In Same Same, but Different: A Life Beyond Certainty, physician Robert Pokorski shares his unique and refreshing perspective on beliefs, happiness, and the elements of a meaningful life. Using an eclectic mix of stories culled from his rich life experiences, including decades of international travel, he both entertains and challenges readers. Pokorski explains that our beliefs are far from the certainty we imagine, that we’d be better off if we set down our burdens, even if a steep price was already paid, and in an acknowledgment of the Buddhist philosophy of the “Middle Way” that so strongly influenced his life, he passionately advocates a worldview where everyone’s beliefs are nearer to the center than the extremes.

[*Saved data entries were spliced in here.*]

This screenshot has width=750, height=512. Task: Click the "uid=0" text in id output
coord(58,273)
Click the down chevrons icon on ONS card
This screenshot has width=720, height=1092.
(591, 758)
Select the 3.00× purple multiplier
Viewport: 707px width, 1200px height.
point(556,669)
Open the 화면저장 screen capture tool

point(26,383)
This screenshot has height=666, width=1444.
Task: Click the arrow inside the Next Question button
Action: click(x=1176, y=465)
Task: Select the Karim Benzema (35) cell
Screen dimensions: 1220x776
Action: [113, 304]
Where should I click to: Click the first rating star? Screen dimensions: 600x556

Robert Pokorski’s inspirational message of tolerance and hope is a welcome change from the narrow-minded ideology and extremism that plague today’s social discourse and international relations. Same Same, but Different concludes with six strategies for becoming a better believer that are deeply satisfying at an emotional, spiritual, and intellectual level. Chief among his recommendations is that we think long and hard about how we’d see the world if we could step away from our age, gender, race, religion, nationality, sexual orientation, and political views. As our mind begins to think differently – more broadly, more inclusively, and more humbly – we start on the path to wisdom, happiness, and an appreciation for the interconnectedness of people worldwide who share the same desire for purpose and meaning in their lives, but who often start from much different places.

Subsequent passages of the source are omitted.